As I sit here in the dimly lit corner of the community college library I am currently attending, I look for something to spark my interest. I needed something to fill the void that is slowly starting to dig its way into me again. I’m browsing though self help articles and multi-tasking on Facebook (one of my many talents) when it hits me at this exact moment. I notice the electronic clock above my head and its synthesized ticking noise. The last pieces of sunshine beaming through the array of pine trees are to my left, through a large window that hasn’t been washed in some time. I notice I am exactly where I am supposed to be.
Now take it how you want it, but the feeling of peace and serenity that has washed over me lets me know. Know what exactly? That’s still to question, but I know that I’m okay. I know that through the last 19 years, there have been ups and downs. But I’m okay, at this very moment, I’m okay.
Now I will speak for myself and leave it up to you to identify, but I tend to focus on the negative things in my life. Even as I’m writing this, I’m thinking to myself “who would want to read this useless shit “, instead of maybe "someone will get something out of the unorganized inner ramblings of my slightly psychotic mind".
I find most days, it’s extremely difficult to identify exactly where I’m at mentally, and I get really frustrated by that. I feel like I can’t get a grip, I feel lost and broken. That’s not the part that’s the issue, the issue is I’m afraid to tell somebody that I’m not okay. I’m afraid I will be judged for not being strong enough or having the willpower to dig myself out of this self-induced void.
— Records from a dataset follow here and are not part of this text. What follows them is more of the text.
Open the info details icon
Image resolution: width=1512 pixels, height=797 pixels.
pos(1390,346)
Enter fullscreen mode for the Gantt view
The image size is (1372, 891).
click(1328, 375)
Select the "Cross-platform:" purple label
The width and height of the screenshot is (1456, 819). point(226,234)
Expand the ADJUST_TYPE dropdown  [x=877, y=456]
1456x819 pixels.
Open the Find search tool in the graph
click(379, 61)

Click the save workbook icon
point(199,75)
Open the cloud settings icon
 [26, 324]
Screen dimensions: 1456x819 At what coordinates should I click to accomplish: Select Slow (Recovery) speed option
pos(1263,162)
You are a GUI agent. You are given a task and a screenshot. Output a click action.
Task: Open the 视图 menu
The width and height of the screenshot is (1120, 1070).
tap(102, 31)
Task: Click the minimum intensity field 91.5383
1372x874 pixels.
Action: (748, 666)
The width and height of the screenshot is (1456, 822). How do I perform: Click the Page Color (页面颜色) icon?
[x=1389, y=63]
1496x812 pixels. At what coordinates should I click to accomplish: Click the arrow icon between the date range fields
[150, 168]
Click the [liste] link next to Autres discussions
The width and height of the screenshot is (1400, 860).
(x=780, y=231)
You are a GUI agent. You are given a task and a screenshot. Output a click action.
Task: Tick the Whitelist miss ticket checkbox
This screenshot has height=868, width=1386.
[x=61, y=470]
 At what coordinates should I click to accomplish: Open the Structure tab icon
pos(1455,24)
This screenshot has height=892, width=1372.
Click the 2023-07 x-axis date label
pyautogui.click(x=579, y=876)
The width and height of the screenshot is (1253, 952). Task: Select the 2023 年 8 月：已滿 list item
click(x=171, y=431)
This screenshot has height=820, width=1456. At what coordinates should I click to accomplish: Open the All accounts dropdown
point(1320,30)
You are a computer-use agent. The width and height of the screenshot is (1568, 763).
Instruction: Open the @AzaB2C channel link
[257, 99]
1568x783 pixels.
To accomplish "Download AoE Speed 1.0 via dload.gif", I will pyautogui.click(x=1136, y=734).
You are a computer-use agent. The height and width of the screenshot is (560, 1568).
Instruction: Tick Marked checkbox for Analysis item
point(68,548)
The emotion that does the most damage is the one that presents itself in many many forms, and that is fear. I am scared, terrified, stressed, anxious, and many others forms of fear. But most of all I’m scared to not be okay.
So as I sit here with the sun finally gone, and my attention span for intuitive thought diminished I realize that, yes, I am fearful. But most importantly I am okay with that. I am accepting of where I am in life, and it’s damn tough. I like to think of life like a novel, there cannot be a success story without struggle. This to shall pass.